2. China RE portfolios. If you had financed wind and solar assets in China during the past decade – and if those assets were not being curtailed by the Chinese grid (a big “if”) – things were not too bad through 2017. Not only has China been by far the world’s largest renewable energy market for several years, it’s also paid some of the highest prices for renewable-generated power through Feed-in Tariffs. The kind of wind and solar auctions which have been so effective at driving down the cost of new capacity in Brazil, India and South Africa, among other markets, have come late to China. But with the big policy changes enacted in 2018, China was more disrupted than any other market. Going forward it will be a new game, with China adopting the auction approach – post the 2018 disruptions, this is likely to be good news all around: cheaper RE power across China, increasingly competitive with existing coal-fired capacity and less likely to be curtailed. It will mean, however, a new approach to the Chinese market.

3. Thermal power. New RE capacity additions were more than double the roughly 70-80 GW of new thermal power capacity added worldwide in 2018. Even with the growth of natural-gas fired capacity in the US and China, thermal power is becoming a shrinking market for operators and investors. And this is with continued historically-low natural gas prices, in the $3-5 mmbtu range.

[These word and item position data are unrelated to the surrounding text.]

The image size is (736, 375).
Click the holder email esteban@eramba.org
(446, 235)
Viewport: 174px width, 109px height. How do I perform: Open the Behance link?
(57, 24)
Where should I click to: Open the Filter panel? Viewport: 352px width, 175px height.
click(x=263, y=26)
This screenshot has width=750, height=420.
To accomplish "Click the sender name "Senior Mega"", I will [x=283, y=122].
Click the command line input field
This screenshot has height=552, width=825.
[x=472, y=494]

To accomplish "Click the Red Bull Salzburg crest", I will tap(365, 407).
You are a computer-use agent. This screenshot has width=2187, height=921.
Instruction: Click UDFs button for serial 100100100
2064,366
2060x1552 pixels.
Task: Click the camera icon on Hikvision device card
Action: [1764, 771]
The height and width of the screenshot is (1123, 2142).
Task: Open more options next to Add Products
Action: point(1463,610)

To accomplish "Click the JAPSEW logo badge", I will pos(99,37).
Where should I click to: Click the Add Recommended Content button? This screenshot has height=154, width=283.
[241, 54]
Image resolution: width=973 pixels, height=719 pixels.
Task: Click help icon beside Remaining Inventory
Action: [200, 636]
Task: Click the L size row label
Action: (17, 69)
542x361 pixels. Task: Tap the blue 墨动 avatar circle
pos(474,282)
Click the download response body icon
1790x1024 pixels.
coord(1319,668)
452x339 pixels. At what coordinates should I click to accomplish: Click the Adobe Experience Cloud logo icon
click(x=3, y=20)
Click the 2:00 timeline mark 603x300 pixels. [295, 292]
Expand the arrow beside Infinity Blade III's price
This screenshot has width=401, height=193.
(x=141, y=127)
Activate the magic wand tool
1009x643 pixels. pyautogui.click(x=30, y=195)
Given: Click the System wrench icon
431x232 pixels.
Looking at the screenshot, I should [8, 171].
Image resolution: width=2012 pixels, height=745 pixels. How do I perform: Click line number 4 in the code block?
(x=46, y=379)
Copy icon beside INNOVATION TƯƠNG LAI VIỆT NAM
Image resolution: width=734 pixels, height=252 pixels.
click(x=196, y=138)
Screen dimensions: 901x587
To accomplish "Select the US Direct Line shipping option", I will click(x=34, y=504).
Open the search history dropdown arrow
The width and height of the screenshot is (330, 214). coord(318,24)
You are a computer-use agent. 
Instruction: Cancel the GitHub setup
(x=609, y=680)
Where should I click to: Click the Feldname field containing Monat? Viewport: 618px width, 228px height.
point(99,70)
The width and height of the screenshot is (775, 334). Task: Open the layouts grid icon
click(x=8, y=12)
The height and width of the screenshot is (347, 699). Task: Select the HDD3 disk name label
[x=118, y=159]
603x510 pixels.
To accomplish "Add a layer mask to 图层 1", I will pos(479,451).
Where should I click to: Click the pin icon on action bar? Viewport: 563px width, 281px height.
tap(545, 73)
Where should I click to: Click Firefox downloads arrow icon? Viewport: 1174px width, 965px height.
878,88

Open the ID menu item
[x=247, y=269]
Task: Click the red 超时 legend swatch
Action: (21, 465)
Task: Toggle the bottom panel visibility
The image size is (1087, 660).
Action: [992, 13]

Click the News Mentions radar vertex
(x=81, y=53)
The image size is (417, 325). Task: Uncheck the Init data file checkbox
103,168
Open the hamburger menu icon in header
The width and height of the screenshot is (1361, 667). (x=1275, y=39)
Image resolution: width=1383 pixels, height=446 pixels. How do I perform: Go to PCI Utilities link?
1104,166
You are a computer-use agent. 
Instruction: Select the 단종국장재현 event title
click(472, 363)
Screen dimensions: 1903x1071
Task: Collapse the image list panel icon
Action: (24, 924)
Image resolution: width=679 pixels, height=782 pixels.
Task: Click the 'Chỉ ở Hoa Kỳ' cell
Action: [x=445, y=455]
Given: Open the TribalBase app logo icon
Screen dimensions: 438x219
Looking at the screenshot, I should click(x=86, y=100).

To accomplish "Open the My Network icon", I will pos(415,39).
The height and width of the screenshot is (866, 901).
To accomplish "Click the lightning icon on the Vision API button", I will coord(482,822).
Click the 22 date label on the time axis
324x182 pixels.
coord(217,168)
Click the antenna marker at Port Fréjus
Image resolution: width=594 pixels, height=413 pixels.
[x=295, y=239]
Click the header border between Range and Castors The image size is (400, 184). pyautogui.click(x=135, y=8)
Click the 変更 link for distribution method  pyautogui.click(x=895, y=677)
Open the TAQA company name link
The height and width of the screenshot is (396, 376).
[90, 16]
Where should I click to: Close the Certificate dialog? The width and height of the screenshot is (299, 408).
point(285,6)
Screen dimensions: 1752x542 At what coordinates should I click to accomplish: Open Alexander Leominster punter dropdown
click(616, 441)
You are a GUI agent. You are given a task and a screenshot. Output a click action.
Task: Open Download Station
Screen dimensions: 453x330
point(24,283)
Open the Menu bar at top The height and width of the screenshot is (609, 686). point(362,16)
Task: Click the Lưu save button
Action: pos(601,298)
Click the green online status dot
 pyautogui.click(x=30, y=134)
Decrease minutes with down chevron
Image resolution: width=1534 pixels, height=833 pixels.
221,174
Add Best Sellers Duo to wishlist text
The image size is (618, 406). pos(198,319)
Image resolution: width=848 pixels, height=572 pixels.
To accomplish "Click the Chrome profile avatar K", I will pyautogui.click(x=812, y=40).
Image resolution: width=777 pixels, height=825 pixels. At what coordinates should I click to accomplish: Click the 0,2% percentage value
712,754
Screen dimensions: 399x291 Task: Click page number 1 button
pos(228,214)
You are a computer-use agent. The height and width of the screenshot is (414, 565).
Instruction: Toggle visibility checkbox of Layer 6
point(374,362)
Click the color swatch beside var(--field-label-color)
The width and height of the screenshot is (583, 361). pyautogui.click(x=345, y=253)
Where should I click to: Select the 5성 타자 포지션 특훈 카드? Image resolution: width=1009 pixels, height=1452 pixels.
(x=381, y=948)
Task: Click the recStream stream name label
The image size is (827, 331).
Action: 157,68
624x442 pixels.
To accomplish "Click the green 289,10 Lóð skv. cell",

Driving this shrinkage is the combination of declining cost-competitiveness of thermal power, as technology improvements are unable to drive down costs as fast they are declining in renewables and energy storage, and policy preferences in many markets. It’s not going to get any better, though natural gas – especially in combined-cycle plants, is increasingly outcompeting coal-fired generation.

4. Small hydro. In the days of early enthusiasm for renewables, hydropower enjoyed a boost in popularity, riding on the same wave propelling new technologies. Small run-of-the-river hydropower plants especially, seen as more environmentally-friendly than large dam-reliant hydropower, began to attract considerable interest from operators and investors. The 2018 numbers show that small hydro has been left far behind by its former renewable peers, wind and solar. At only $1.7 billion, about ½ of 1% of all clean energy investments, and one of the only categories declining in 2018, it looks like the lost stepchild.

5. Proponents of a 1.5-degree limit. For those concerned about climate change, and especially those wanting to see the world on a course to limit global warming to 1.5 degrees, 2018 was not a good year. Yes, renewable energy capacity is growing, and new investments are almost double those in fossil fuel-based power generation. But even with this, the penetration level of renewables in the overall share of power generation is too low for a 1.5-degree warming scenario. Given that the rate of increase of renewable generation has slowed, it becomes harder to see climate mitigation efforts relying just on the economics of new generation facilities. So expect, therefore, both to see escalating effects of global warming – more extreme weather events, more calls for climate adaptation investments – and growing odds of a major discontinuity in energy policies down the road. One good bet: growing interest in funding decommissioning of fossil-fuel generation – watch this space for a forthcoming analysis of the topic.